The Government of Pakistan has been continuously struggling to bring down population growth in the country because the size and growth rate of population can have enormous implications for economic development. However, the prevalence of overall UMNFP can hamper these efforts. Thus exploring the determinants of unmet need for family planning can be helpful to cope with the issue by formulating appropriate policies. This study has identified some important determinants of overall unmet need for family planning among married women in Pakistan. In the light of our empirical results, we suggest that education and particularly female education can be used as an effective tool to reduce overall unmet need for family planning. Women’s access to education must be ensured. This would be effective not only for increasing their awareness about reproductive health and modern contraceptive use but also for empowering them in the family. As a result, they will have an increasing role in fertility decision making and would have more autonomy to use contraceptives if they wish to limit their family size. Moreover, an effective media campaign needs to be launched to create awareness among people about the availability and usefulness of family planning methods for population control. Such campaign may also be helpful to remove people’s FSE. The provision of better quality contraceptives can also be helpful to remove such fear of side effects. Creation of employment opportunities is another tool which can be used to reduce overall unmet need for family planning in the country.
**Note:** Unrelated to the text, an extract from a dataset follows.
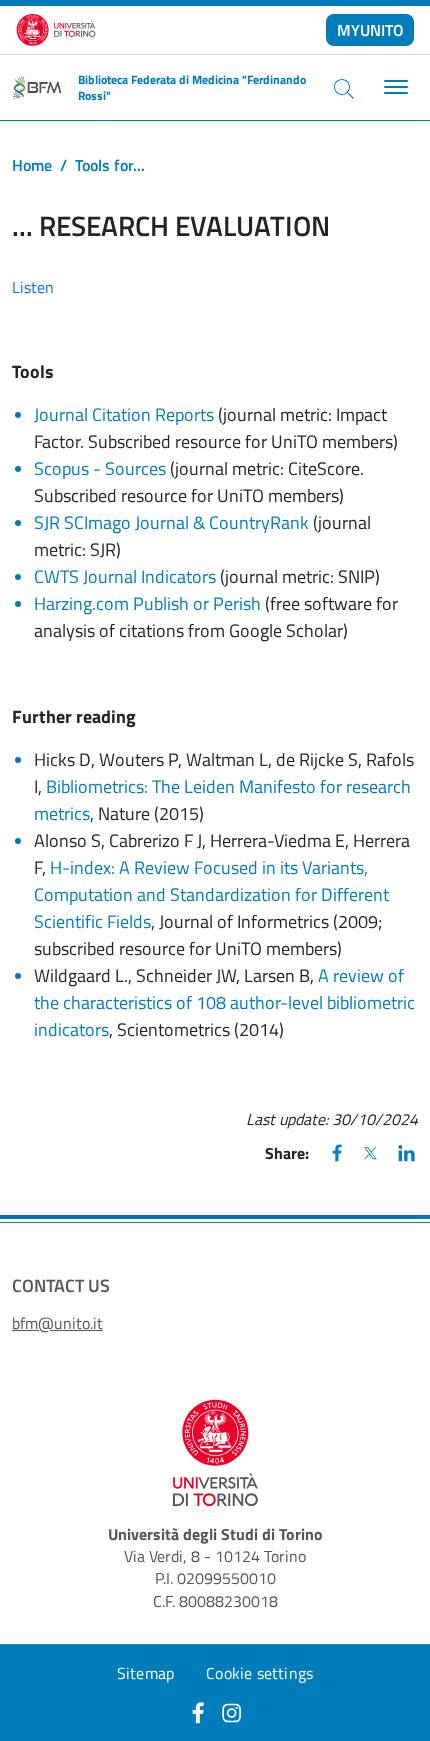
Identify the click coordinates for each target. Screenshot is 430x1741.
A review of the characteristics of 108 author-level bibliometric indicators (224, 1002)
Employed women can be more empowered and hence they can be in better position to take decisions about the use of family planning methods. Social and cultural barriers for employment of women need to be abolished by the government through effective public policy, mass spread of education and effective media campaign. Region of residence has been explored as an important determinant of overall UMNFP. Rural areas not only lack in facilities of family planning services but also have certain social taboos due to which the likelihood of overall UMNFP has been found to be higher in rural areas than that of urban areas. Community leaders and religious scholars need to be engaged to convince people about the usefulness of family planning program. Hence, rural areas should be the particular focus of family planning program in the country.